Догадка была потрясающе правдоподобной!
«Ты утратил связь со своей расой? Ты теперь один?»
Какой шок, наверное, он испытал! Быть частью целого — и вдруг оказаться отрезанным от мира!
«Не надо сочувствия. Ты ошибаешься. Если часть меня станет функционировать автономно — она не удержит разум и погибнет. И ты
Жалость моментально сменилась ужасом и ненавистью. Значит — куалькуа допускал такую возможность? И если бы при полете к Ядру связь прервалось — обезумевшая амеба разнесла бы мое тело изнутри?
«Да. Прости. Но вероятность такого исхода минимальна. То, что связывает меня воедино — невозможно экранировать».
Я поймал себя на том, что скрюченные пальцы до боли впились в грудь. Найти, нащупать, выдрать комок чужой плоти…
«Успокойся…»
— Что тебе надо? Почему ты боишься? — закричал я. — Говори! Я имею право знать!
«Врата».
Я замолчал. Кажется, он решил рассказать… Часто-часто колотилось сердце.
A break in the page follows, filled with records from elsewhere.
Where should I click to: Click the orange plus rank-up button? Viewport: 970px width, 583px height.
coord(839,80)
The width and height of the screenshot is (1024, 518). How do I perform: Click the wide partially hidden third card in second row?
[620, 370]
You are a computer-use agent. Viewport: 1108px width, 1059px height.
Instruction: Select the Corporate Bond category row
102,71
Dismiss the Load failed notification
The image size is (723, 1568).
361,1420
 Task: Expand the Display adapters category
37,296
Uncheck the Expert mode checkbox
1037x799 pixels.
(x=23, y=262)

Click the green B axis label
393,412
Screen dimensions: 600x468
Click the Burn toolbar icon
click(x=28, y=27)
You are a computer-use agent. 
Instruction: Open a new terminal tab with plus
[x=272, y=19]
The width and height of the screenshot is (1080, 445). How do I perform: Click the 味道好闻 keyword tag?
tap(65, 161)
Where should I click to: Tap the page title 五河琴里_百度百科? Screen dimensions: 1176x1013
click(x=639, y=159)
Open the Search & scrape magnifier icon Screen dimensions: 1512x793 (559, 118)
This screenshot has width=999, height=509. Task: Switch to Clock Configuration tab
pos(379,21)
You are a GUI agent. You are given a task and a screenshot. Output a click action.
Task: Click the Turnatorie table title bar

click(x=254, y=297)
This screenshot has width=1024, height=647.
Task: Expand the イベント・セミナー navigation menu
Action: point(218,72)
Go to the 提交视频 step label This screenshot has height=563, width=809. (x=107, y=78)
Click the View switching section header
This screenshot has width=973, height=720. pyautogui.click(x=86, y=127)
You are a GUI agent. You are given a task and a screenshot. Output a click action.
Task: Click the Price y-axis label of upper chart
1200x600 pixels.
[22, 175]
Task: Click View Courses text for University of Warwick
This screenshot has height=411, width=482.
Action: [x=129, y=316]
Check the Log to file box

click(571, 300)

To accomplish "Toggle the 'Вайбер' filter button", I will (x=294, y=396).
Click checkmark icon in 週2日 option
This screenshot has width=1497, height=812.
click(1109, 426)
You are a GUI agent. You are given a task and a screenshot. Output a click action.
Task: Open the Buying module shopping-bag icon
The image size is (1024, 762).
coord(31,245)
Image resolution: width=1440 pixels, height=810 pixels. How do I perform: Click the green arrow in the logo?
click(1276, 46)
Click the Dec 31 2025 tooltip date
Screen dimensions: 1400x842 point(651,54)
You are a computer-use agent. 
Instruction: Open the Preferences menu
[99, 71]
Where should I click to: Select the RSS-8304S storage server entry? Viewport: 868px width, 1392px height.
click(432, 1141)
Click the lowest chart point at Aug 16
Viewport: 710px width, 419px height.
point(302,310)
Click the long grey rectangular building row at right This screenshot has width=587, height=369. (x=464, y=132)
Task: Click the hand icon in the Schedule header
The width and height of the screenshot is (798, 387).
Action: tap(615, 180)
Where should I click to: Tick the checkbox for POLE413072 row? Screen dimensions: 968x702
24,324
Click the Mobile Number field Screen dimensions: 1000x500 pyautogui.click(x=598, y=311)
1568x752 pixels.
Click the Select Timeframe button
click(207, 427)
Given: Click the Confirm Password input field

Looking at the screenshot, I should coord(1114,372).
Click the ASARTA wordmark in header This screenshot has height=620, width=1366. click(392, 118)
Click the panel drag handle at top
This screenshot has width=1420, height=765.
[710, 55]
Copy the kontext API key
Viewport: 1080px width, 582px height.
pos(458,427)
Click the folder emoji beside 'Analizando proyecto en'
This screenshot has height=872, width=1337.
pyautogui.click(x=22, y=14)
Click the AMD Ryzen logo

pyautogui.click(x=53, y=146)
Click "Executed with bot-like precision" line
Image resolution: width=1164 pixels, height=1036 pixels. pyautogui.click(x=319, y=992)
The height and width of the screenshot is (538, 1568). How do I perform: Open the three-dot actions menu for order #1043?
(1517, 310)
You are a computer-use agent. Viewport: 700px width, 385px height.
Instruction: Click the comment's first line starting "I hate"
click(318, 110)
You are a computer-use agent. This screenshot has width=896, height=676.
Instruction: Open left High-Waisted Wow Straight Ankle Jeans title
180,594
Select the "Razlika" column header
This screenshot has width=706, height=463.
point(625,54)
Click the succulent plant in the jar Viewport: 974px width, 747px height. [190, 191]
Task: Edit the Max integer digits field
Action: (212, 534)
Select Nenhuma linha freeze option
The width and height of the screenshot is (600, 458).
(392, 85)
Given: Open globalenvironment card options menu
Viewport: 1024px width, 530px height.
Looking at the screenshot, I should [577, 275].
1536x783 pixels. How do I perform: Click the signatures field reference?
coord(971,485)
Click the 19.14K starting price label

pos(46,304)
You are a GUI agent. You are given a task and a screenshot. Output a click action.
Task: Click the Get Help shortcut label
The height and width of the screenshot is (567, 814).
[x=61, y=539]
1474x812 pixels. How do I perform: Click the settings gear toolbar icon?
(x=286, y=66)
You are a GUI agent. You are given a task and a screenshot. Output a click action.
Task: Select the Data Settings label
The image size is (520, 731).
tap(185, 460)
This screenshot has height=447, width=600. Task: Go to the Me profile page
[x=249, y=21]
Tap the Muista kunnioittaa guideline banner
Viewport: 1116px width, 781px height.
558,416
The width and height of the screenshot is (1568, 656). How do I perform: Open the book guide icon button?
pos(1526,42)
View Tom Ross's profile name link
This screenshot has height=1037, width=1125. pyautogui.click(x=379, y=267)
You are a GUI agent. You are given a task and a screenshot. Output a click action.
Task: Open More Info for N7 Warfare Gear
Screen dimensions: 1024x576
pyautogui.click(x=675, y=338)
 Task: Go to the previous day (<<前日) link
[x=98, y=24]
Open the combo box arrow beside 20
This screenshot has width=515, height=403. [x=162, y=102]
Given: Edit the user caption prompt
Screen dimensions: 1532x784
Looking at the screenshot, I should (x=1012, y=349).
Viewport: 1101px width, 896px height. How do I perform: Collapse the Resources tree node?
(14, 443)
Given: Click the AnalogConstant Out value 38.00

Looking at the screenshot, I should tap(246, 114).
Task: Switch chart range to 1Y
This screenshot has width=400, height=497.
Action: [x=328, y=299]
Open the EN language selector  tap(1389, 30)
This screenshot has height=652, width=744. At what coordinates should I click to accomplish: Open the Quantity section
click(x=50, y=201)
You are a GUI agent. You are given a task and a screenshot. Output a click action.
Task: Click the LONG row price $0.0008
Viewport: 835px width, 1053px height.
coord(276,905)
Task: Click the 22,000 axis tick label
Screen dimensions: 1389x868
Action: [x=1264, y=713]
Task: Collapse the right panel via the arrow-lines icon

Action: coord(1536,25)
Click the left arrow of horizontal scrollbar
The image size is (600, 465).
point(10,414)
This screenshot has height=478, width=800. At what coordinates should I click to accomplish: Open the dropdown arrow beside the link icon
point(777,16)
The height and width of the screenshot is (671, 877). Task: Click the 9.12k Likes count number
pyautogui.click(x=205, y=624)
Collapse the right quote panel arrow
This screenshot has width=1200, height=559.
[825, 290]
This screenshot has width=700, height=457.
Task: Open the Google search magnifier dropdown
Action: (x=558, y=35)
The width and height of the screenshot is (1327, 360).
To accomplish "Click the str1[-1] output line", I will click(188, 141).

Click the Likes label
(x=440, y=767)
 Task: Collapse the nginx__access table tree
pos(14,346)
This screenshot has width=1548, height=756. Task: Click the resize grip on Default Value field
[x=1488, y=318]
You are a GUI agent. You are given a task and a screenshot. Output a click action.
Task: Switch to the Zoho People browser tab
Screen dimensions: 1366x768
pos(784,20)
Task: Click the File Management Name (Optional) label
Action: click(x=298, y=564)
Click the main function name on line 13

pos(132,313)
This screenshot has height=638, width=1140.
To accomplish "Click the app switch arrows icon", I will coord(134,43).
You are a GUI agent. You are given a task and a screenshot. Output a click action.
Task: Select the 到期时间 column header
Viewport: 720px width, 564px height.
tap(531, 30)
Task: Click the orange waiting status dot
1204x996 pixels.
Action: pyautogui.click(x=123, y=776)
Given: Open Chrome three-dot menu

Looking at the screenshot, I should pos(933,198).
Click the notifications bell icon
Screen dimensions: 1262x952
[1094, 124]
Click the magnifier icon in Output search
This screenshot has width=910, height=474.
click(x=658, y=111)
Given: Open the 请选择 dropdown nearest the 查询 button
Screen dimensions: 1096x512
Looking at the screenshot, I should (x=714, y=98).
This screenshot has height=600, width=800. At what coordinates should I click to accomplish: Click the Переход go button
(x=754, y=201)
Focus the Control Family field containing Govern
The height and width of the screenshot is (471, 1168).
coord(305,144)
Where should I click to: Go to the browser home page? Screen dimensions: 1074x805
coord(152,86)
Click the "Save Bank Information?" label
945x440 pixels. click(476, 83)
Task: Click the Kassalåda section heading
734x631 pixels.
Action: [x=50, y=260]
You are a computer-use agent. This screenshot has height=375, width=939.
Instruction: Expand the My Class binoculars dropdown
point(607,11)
«Когда мы вошли во Врата… Это было ошибкой».
«Почему?»
«Я…»
Пауза. Неужели это, почти всемогущее, существо испытывает сложности с объяснениями? В его распоряжении — сознание такой мощи, какое и не снилось прочим расам. Он ведь и соврать может так ловко, что я никогда не почувствую фальши. Мы не просто на разных ступенях развития, между нами непредставимая бездна.
«Я не буду лгать. Я никогда этого не делаю. Я либо молчу, либо говорю. Трудности с формулировкой».
— Ты уж постарайся, — попросил я. — И я постараюсь.
«Когда ты вошел во Врата, это было не переносом тебя в пространстве, как поступает раса Геометров».
— Так.
«Это было… я предупреждал о трудностях формулирования. Когда ты вошел — это было постижение. Нечто постигло тебя. Вот так…»
Ощущение оказалось непередаваемым. Будто я издал крик — беззвучный вопль, вместивший в себя все, от смутных детских воспоминаний до бритья с помощью куалькуа. На какой-то миг я вспомнил такие вещи, которые давным-давно укрыла милосердная злодейка память. То, что рад был вспомнить. То, что я вспоминать бы не хотел…
Рухнув на пол, больно отбив колени, я жадно втягивал воздух. Нет…
Глава 2
Все — большое. Очень большое. Мир — для великанов. Вот один из них стоит надо мной и протягивает руки.
— Пойдешь со мной?
Кажется — я думаю. Даже трудно понять, о чем, мысли неправильные, непривычные — я думаю не словами, а образами, клочками эмоций, ярких и простых. Видимо, хочу пойти. Очень сильно. До рева. Вот только сказать боюсь. Или стесняюсь. Потому поступаю проще — одной ладошкой хватаюсь за протянутую руку, а другой — за ногу женщины в халате, стоящей рядом. У нее морщинистое, старое уже лицо, в глазах слезинки, но она улыбается. Словно рада за меня. Она хорошая, я ее очень люблю. Только еще больше хочу пойти с тем, кто протянул мне руку. Да я с ним и пойду, никуда не денусь. Когда большие чего-то хотят, можно плакать, прятаться, все равно будет по-ихнему. Так всегда бывает…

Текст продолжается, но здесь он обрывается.